Top Ten Films: Part Five

Okay, the fifth film on this list is not really a movie that was shown in theaters. It isn’t really a film, but rather a mini-series, and while we’re at it, it is really two miniseries.

In most cases it is a no-brainer that a book will be better than the movie interpretation of that book—just look at the Harry Potter franchise. They are some good films but nowhere near as good as the books. Well, there are exceptions to every rule, and the two Anne of Green Gables miniseries by Kevin Sullivan fit into that exception. These movies take three or four of the books from the series and turn the small, funny episodic chapters into a sweeping story of Anne's life in a way that the viewer really gets to know her. Watching her grow and mature, fall in love, and embrace reality without losing her romantic imagination is a great experience.

It is perhaps a little ironic that a story that is essentially a classic, period, romance carries the message that reality can be more romantic than silly, imaginary, romantic ideals. Anne is a wonderful character, with a rich imagination, and as a result, she has a hard time living in the real world. Nothing can measure up to the ideals that she invents for herself.
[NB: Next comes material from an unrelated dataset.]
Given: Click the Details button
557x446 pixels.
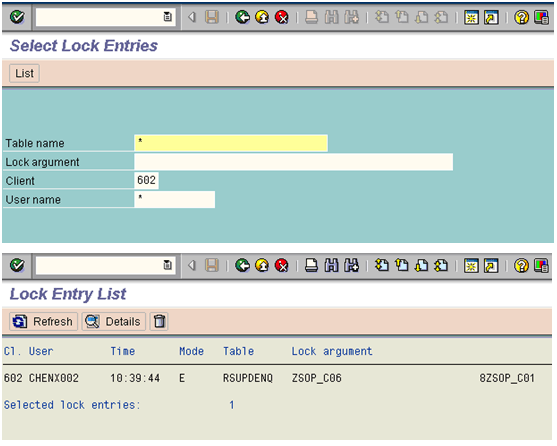Looking at the screenshot, I should pos(114,321).
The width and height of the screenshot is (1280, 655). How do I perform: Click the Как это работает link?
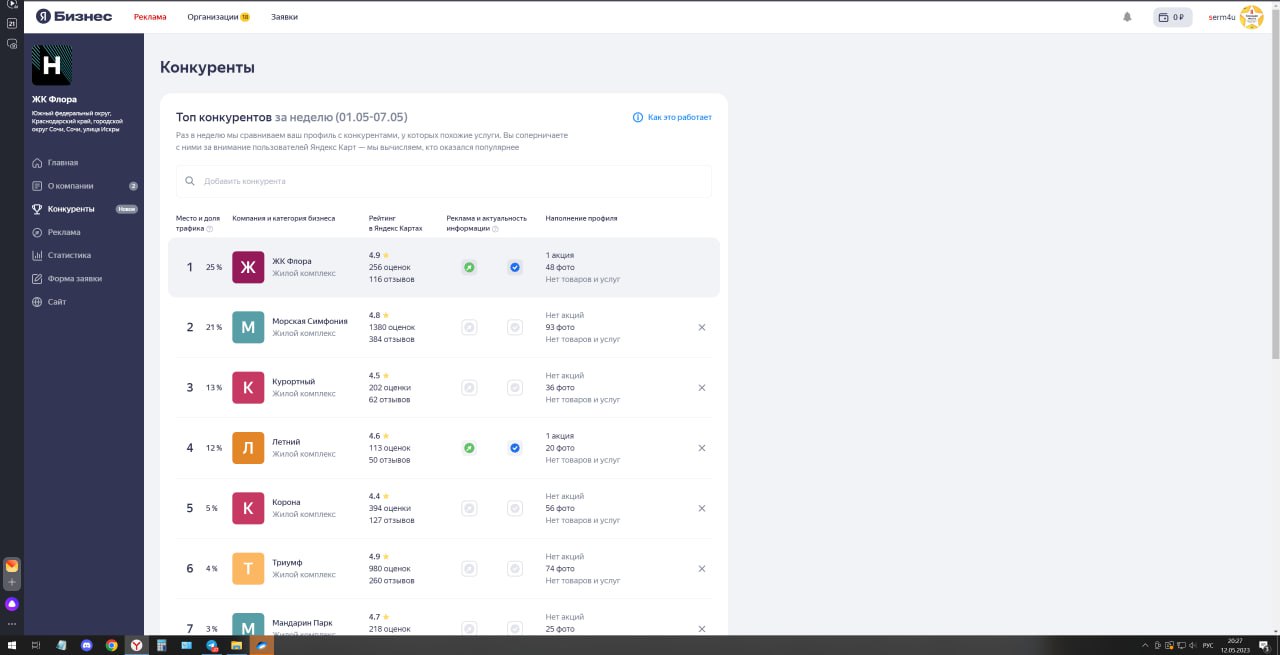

While the viewer wants her to finally recognize the good she has available in her life, she is such an endearing character that she never really becomes annoying.

As with most romantic stories, this one never explores the “happily ever after.” Sullivan did come up with his own “Anne” story not based on the books exploring events later in her life, but why bother?

1 comment:

  1. I agree with you completely. As a teacher of 14 year olds, I often see movies or read books that are less than edifying. Many of my students are reading this trilogy. I read it just so that I could discuss it with them. This allows great opportunities to introduce Christian truths as well as opportunities to point out to young Christians dangerous ideas.